Friday, January 4, 2013

The NCAA and unintended consequences

Earlier today, my attention was drawn to a tweet from John Infante, a former NCAA compliance officer who writes the Bylaw Blog for Athnet. I've written a fair amount about the NCAA and its relationship with "student-athletes" before, so I thought this latest tidbit was worth sharing. In an article teased in his own tweet, Infante writes:
In the wake of last summer’s highly publicized transfer battles (Ed. Note: like these), the news that the NCAA was looking at changing the transfer rules was refreshing. What appeared to be an inconsistent standard for waivers along with student-athletes needed permission to contact other schools lead to a popular backlash against the NCAA’s transfer regulations, a sentiment that was echoed by NCAA President Mark Emmert... 
There is no formal proposal yet, but the Leadership Council published a set of principles for updated transfer rules that make it easy to see what those specific rules might be.
One of those principles is the topic of this post (and of Infante's tweet), the principle regarding a GPA contingency:


In general, I think this principle is a clear step in the right direction, as it restores some rights to student-athletes who, through no fault of their own, are left in a situation that is dramatically different from the one they entered (like a coach leaving for the NFL, or dying, or a program being put on probation for violations that occurred before the player arrived, etc.). It also hypothetically provides these student-athletes with an incentive to actually go to class, which is definitely a positive for everyone involved.

However, as usual, it wouldn't be a policy if there weren't some unintended consequences to consider. In this case, I see a great problem with setting a GPA threshold that doesn't (and can't) vary based on the quality of the institution. Are we to pretend that a 2.6 GPA is as easily attainable at Stanford or Notre Dame as it is at San Jose State or Arizona? Since we know that it isn't, doesn't this proposal effectively penalize those students who choose to go to schools with rigorous academics? And by extension, isn't it also penalizing those schools for not watering down their academic programs to benefit the student-athletes? If so, is that really what we want our NCAA policies to be doing?

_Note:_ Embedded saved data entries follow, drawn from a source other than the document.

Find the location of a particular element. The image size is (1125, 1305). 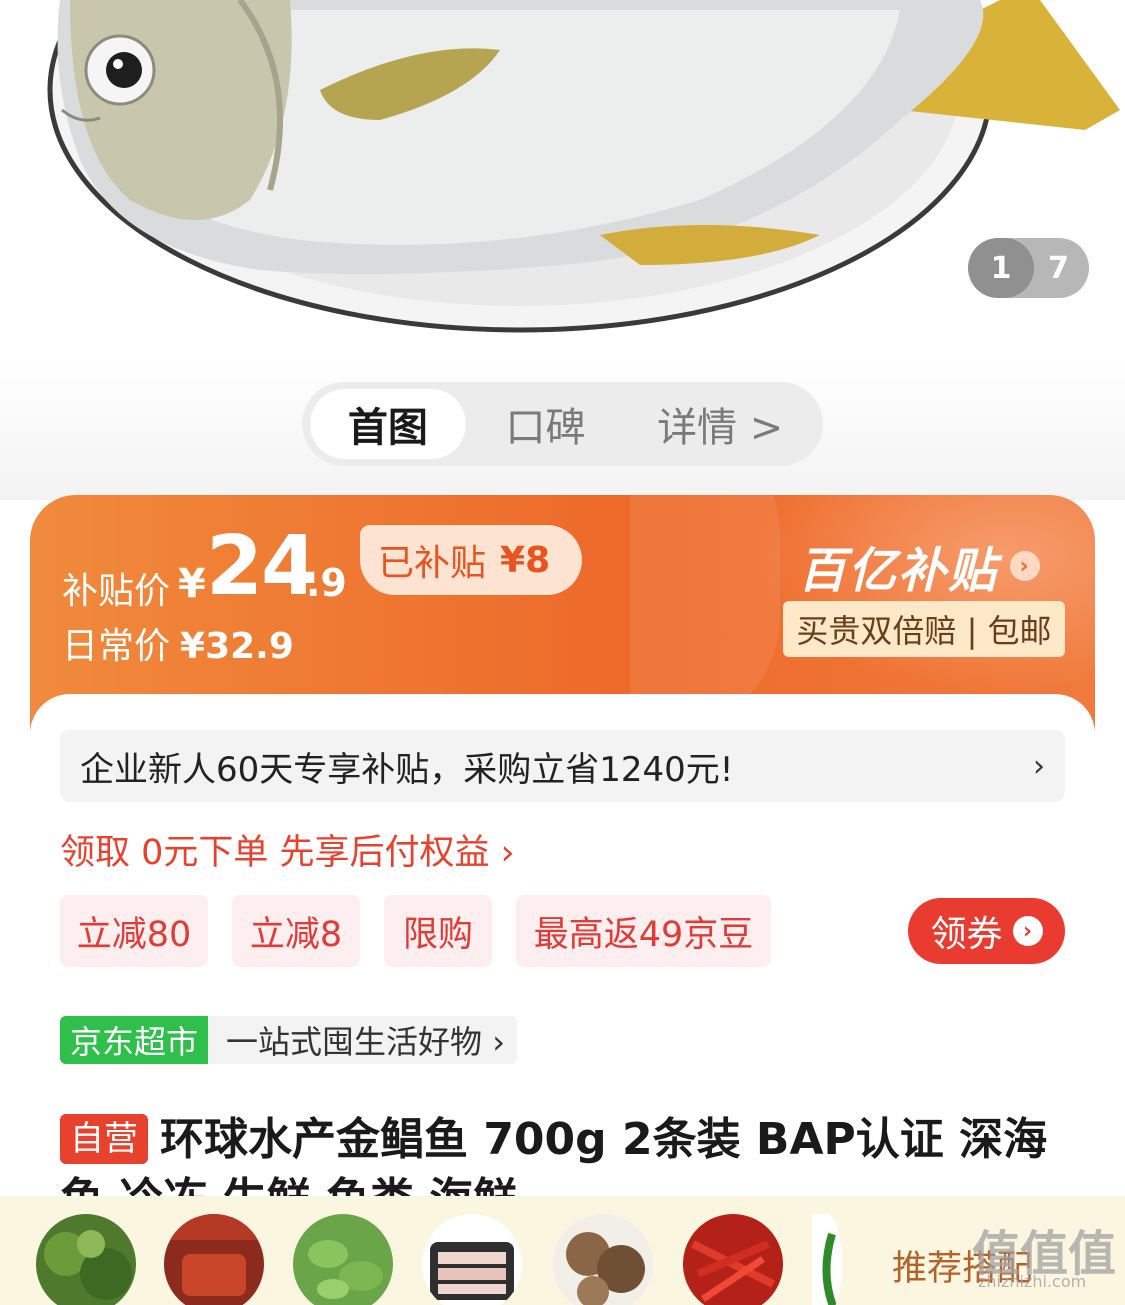

watermark-url: zhizhizhi.com is located at coordinates (1032, 1282).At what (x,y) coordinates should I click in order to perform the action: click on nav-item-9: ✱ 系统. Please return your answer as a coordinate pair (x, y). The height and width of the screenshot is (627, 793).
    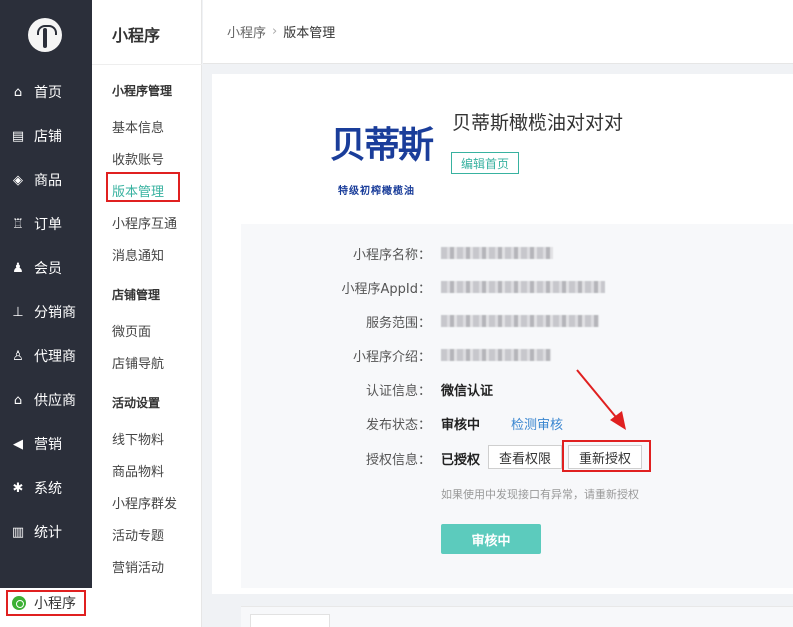
    Looking at the image, I should click on (46, 488).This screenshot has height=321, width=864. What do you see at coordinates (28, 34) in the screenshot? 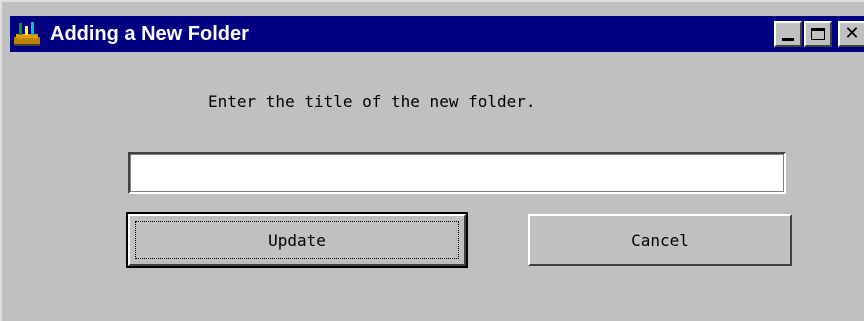
I see `app-folder-icon` at bounding box center [28, 34].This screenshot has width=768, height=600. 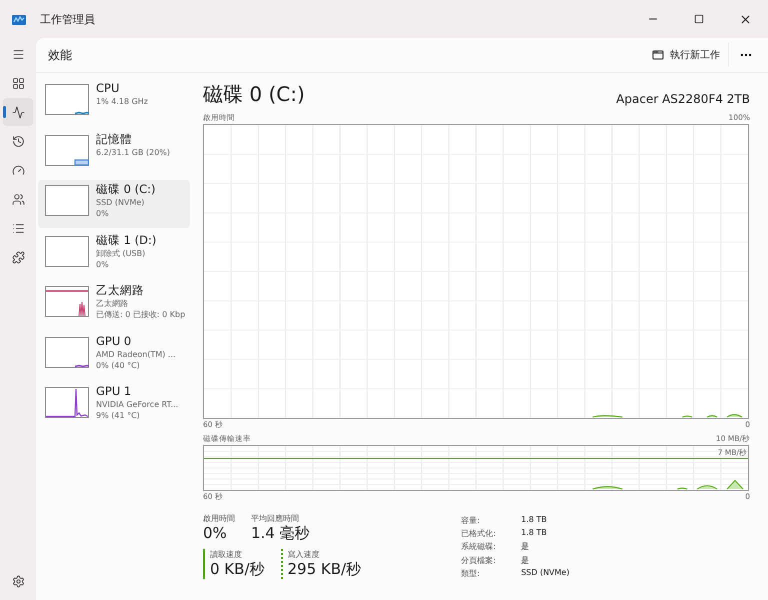 I want to click on stat-label: 平均回應時間, so click(x=276, y=518).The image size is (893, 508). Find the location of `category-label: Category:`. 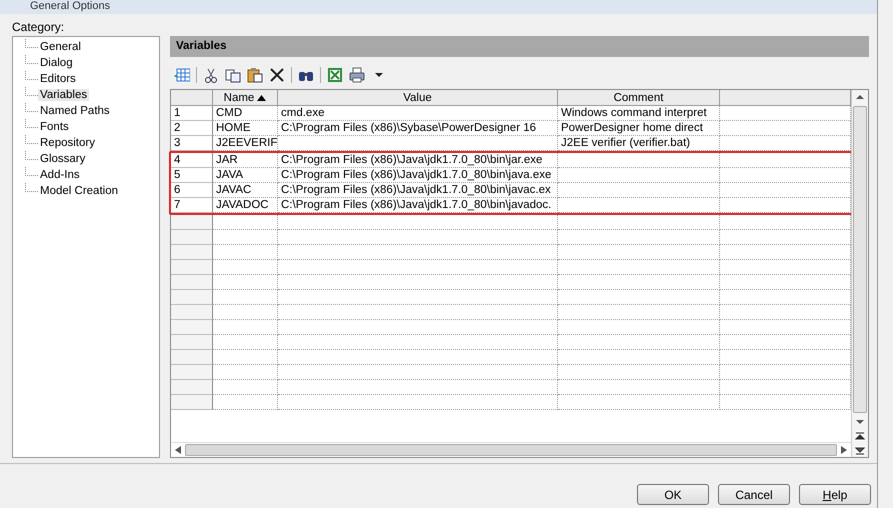

category-label: Category: is located at coordinates (38, 28).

As I wrote in a Twitter response to this news, encouraging schools to downgrade the rigor of their academic programs is a poor long-term strategy. Unfortunately, that's arguably what this policy would do, simply because of the incentives that it creates for student-athletes when they are considering schools. If an athlete with a 2.6 GPA has more rights than an athlete without one, then every kid should do everything in his power to make sure that he can attain a 2.6 GPA.

In an ideal world, that would mean that the athletes in question would all buckle down and work harder in school, and we'd end up with a world full of student-athletes with sparkling collegiate transcripts. But over here in the real world, all it does is encourage the kids to go to schools where they can get a 2.6 just by showing up, thereby immediately receiving more rights as an athlete.

Is that really what we want? Do we actually want to steer athletes away from the top academic schools, simply because they're likely to have more rights at the lower-tier ones? I don't think so, and I hardly think that's the idea at the core of this proposal. But unintended consequences are consequences nonetheless, and they require careful consideration by policy-makers at all levels of governance.

This winter, we have seen several top-rated schools play in meaningful football games—from Northwestern gaining its first bowl win since 1949 to Stanford winning the Rose Bowl for the first time in 40 years to Notre Dame playing for the national title for the first time in what seems like forever. Hell, even Vanderbilt won itself a bowl game, in a bowl season where most SEC teams can't seem to get out of their own way.

Against all odds, teams are finding a way to excel both in athletics and in academics, and yet the NCAA wants to pass a rule that would take us in the opposite direction, even if unintentionally. That would be a terrible shame, and I encourage the NCAA to reconsider this proposal, which has good intentions but potentially dire consequences.